* **The problem**: Rewrite the material from the line that has "IT Career Framework (966, 992)" through the line that has "防犯・安全安心 (590, 228)", replacing "Privacy Matters" with "Privacy Notice" and leaving everything else unchanged.

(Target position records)
******
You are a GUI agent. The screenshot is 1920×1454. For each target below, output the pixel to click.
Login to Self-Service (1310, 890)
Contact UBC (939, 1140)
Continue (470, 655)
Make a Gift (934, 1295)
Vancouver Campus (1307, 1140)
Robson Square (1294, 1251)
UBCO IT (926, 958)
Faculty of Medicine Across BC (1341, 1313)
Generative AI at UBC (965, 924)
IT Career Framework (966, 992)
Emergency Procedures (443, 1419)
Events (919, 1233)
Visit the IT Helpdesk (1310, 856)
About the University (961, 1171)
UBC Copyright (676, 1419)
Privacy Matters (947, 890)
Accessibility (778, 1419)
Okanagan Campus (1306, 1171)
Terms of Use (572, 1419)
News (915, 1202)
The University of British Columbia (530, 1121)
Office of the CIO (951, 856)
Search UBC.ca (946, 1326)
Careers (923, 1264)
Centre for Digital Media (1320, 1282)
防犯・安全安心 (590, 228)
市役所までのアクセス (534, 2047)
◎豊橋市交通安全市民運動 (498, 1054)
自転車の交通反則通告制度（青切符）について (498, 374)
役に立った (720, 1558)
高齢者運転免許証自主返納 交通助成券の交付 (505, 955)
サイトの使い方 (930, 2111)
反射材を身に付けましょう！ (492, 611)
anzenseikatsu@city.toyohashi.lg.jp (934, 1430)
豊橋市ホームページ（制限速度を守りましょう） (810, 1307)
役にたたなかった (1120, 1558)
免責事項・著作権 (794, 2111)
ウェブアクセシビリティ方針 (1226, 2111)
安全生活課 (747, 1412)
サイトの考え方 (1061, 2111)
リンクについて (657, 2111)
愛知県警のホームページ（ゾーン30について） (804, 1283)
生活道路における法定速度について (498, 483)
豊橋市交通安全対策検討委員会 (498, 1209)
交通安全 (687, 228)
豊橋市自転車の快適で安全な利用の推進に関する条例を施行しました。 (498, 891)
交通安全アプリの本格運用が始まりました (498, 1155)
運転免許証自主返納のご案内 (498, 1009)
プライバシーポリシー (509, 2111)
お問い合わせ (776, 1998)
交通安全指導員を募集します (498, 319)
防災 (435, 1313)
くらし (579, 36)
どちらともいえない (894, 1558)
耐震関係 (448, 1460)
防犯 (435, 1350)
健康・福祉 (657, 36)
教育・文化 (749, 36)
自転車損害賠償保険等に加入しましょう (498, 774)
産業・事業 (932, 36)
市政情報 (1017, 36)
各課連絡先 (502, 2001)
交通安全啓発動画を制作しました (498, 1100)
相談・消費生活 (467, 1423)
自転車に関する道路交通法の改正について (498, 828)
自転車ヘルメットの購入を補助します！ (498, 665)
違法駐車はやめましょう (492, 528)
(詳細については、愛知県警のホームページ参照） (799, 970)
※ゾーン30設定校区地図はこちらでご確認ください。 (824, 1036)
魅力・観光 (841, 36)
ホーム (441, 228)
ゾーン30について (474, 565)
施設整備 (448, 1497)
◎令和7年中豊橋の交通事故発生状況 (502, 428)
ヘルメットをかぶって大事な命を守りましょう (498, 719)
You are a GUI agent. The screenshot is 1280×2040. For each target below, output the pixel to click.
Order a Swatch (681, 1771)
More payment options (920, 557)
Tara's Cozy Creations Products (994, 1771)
******
* **Solved exercise**:
IT Career Framework (966, 992)
Emergency Procedures (443, 1419)
Events (919, 1233)
Visit the IT Helpdesk (1310, 856)
About the University (961, 1171)
UBC Copyright (676, 1419)
Privacy Notice (947, 890)
Accessibility (778, 1419)
Okanagan Campus (1306, 1171)
Terms of Use (572, 1419)
News (915, 1202)
The University of British Columbia (530, 1121)
Office of the CIO (951, 856)
Search UBC.ca (946, 1326)
Careers (923, 1264)
Centre for Digital Media (1320, 1282)
防犯・安全安心 (590, 228)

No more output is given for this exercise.